* START Excerpt to read *

The Future of Black Media
August 9, 2005

The question of where the media is headed has always been weighty. When looking towards the future, for me it comes down to one question: how will truth be disseminated? That pretty much encompases everything--truth in reporting, truth in the images presented, truth about the reality of what this world truly needs.

Yesterday, John Johnson, a giant in the black media world passed away at the age of 87. So again the reality of time marches on. The people that once were pillars are no more and we are forced to deal with fact that someone must become responsible for moving us from where we are to where we need to be. Where "we" need to be seems to be up for debate right now, but more on that later.

If you don't know who John Johnson is, let me school you because in the aftershocks of Peter Jennings' passing, I am certain Johnson's legacy will be buried on the news desks. The Johnson Publishing empire is mighty. In 1942, Johnson began Ebony Magazine as his take on the traditional "Life Magazine" with the goal of focusing on black society. The goal of the magazine bounced around from reporting the bad to celebrating the good. In a time when blacks were nearly nonexistent in printed media, Johnson filled a void. Even to this day, you'd be hard-pressed to find a black American household that doesn't have Ebony or Jet Magazine on the coffee table. For most black families, Ebony magazine has become a household staple. Johnson later followed up by launching the smaller Jet magazine as well as the Fashion Fair make-up empire, book-publishing, television production, and more.

As a multimillionaire, in 1982 Johnson was the first black American ever to make the Forbes' list of richest Americans. That's right, even before Oprah. Let us all stop and clap for that please. My thoughts on the current state of Ebony Magazine aside, what I can most respect most about John Johnson was that he ran a family business, and unlike another famous "Johnson," he never sold out (financially, that is). Even today, the company is headed by members of the Johnson family. For his legacy and his contribution to the black community, Johnson should be honored and respected.

Over the last couple of years, however, I've had a difficult time figuring out just what type of message Ebony Magazine has been trying to convey. From cover stories on the "Down Low Culture," and Louis Farrakhan to top bachelor and bachelorette listings, I can't help but be unsatisfied by mediums that mostly seem to do more to entertain, comfort and pseudo-educate than they do to provoke and change. While this isn't necessarily a problem specific to race (I could list off perpetrators of all colors), I do find this reality at work among the few predominately black media institutions presently in operation.

The other day while getting lost and having dinner with Cobb, the founder of The Conservative Brotherhood, we got into an interesting conversation about the future of supposed "black empowerment" media. I shared with him my frustrations about some of the images being portrayed. He too shares my disdain for BET. I don't use the word often but by golly I hate BET. That is, I hate what it represents. In fact, if you want to get in good with me, just start ranting about BET. It's automatic points.

* END Excerpt to read *
* START Dataset records *

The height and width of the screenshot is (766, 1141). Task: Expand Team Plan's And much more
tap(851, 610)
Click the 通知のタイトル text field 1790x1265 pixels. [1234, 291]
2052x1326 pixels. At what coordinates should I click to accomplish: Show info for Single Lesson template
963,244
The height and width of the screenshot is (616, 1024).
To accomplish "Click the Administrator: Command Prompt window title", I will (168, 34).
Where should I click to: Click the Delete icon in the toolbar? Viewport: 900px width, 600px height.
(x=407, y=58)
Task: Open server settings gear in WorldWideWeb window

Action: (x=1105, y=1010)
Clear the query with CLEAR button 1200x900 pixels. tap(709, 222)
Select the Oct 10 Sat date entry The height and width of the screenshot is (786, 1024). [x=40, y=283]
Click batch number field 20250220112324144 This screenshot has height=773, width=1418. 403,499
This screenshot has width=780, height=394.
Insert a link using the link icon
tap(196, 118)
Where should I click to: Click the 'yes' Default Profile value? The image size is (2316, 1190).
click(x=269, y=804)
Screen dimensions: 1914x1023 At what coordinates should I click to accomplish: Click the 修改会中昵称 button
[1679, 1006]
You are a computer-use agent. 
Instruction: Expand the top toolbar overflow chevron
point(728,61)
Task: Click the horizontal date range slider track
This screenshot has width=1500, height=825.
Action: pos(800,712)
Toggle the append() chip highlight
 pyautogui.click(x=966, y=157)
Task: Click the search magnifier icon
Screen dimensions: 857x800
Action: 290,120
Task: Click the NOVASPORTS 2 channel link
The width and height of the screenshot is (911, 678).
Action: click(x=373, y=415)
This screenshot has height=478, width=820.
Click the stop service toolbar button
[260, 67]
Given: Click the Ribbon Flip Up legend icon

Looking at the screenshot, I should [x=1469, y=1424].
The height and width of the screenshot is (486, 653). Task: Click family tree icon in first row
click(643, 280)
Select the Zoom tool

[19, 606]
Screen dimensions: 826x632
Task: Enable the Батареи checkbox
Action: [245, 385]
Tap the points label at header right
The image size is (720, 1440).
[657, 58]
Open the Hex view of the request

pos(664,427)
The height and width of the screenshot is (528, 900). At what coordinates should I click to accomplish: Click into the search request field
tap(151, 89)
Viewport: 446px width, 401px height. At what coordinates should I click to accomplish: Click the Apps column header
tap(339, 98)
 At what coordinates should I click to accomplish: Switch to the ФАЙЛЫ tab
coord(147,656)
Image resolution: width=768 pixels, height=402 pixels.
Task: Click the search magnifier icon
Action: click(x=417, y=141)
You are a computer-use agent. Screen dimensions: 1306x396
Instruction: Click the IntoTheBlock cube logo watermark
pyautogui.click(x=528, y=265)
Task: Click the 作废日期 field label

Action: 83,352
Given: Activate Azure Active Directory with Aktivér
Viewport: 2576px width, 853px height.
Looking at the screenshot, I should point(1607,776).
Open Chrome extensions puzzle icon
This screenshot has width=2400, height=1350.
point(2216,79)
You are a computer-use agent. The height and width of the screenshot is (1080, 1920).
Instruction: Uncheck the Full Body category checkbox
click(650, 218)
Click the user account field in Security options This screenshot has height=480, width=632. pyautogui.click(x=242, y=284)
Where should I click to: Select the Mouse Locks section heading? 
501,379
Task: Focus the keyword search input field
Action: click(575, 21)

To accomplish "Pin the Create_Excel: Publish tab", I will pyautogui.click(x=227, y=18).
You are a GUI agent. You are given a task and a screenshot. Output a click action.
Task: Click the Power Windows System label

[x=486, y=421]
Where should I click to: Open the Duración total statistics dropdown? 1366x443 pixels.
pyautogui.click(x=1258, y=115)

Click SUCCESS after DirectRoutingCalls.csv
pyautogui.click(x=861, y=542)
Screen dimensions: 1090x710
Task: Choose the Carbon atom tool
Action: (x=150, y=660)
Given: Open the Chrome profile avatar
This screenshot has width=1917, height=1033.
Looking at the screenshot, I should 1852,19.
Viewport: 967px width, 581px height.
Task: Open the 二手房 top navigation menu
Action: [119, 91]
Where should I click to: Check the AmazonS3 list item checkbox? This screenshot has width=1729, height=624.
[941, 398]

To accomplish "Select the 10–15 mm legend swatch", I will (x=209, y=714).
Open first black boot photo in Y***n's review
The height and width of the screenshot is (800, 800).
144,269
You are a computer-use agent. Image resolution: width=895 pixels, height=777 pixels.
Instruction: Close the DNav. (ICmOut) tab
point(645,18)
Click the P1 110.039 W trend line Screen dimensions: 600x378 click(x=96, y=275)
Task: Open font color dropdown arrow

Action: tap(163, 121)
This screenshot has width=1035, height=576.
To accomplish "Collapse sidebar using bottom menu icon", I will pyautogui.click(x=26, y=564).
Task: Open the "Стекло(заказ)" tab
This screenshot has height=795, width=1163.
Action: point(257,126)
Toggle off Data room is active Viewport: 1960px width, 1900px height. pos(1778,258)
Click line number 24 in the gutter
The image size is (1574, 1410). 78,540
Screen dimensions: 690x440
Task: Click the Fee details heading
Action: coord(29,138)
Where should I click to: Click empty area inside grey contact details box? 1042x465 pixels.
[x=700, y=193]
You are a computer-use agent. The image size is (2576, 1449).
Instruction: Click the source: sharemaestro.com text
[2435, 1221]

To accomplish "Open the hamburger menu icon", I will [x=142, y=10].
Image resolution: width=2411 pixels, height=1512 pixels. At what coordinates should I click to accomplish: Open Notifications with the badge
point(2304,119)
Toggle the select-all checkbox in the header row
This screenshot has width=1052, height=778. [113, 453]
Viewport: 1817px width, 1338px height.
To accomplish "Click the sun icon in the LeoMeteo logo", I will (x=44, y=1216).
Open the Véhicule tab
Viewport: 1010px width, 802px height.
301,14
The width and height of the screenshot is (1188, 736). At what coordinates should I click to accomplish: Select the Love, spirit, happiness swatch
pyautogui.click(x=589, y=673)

* END Dataset records *

Task:
Write the next part of the essay on the future of black media, picking up after its final sentence. This data comes from a separate source and has no connection to the essay on the future of black media.

Exercise result:
With Robert Johnson, BET founder and president, passing the torch to Debra Lee this year, perhaps there could be a bright future of change on the horizon. Goodness knows, BET has nowhere to go but up. The older I get, the more I am convinced that I don't need to visualize what hell is like. Just watching BET is enough to make me live right. Then again, maybe the problem is inherent. BET isn't black-owned media anymore and there seem to be few higher ups that are disappointed in the current offerings.

If we move over to radio, just this week, Hot 97 FM, one of the top Hip Hop and R&B stations got hit with a $240,000 fine for airing a fine display of decorum they call, "The Slapfest '05," or as a Washington Times op-ed called it:

"A disgusting contest in which two young women slapped each other -- even bloodied one another -- until one was declared a "winner." The prize: $500.

Then there's my ultimate favorite,, which at nearly 16 million users is probably the biggest online portal within the black community. And forgive me forgive me for what I'm about to say, but I've reserved use of this word for when it's entirely appropriate: BlackPlanet is the epitome of hood with a capital 'H.' It's an Internet mess. If there was such a thing as virtual cockroaches, drop-tops and chrome rims, you'd find them on Blackplanet, which isn't an all-black venture, but becomes our responsibility by association of the term "black."

The list goes on, and the status isn't all bad. Though it seems we are at a turning point. Continuing the standard of media that lacks any redeeming values will be at a cost. The pricetag on degrading images is high and could affect generations to come. I pointed out some shortcomings simply to illustrate a point. Johnson's passing is yet another time indicator (for black people especially) of unique opportunity to set the reset the standards of integrity in media. Let's not look back on this time and regret that we had an opportunity to change something we always complained about. Yet I find it funny that somehow I will regret I ever wrote this. Accountability to your words will haunt you until you do your part.


Other bloggers weigh-in:

- George at Negrophile has a phenomenal rundown of links and related resources on the future of black media. I am not worthy.

- La Shawn Barber recalls her mother's stacks of old Ebony magazines. My family has a collection too.

- Booker Rising notes that every black family in America was touched in tome way by Johnson's work.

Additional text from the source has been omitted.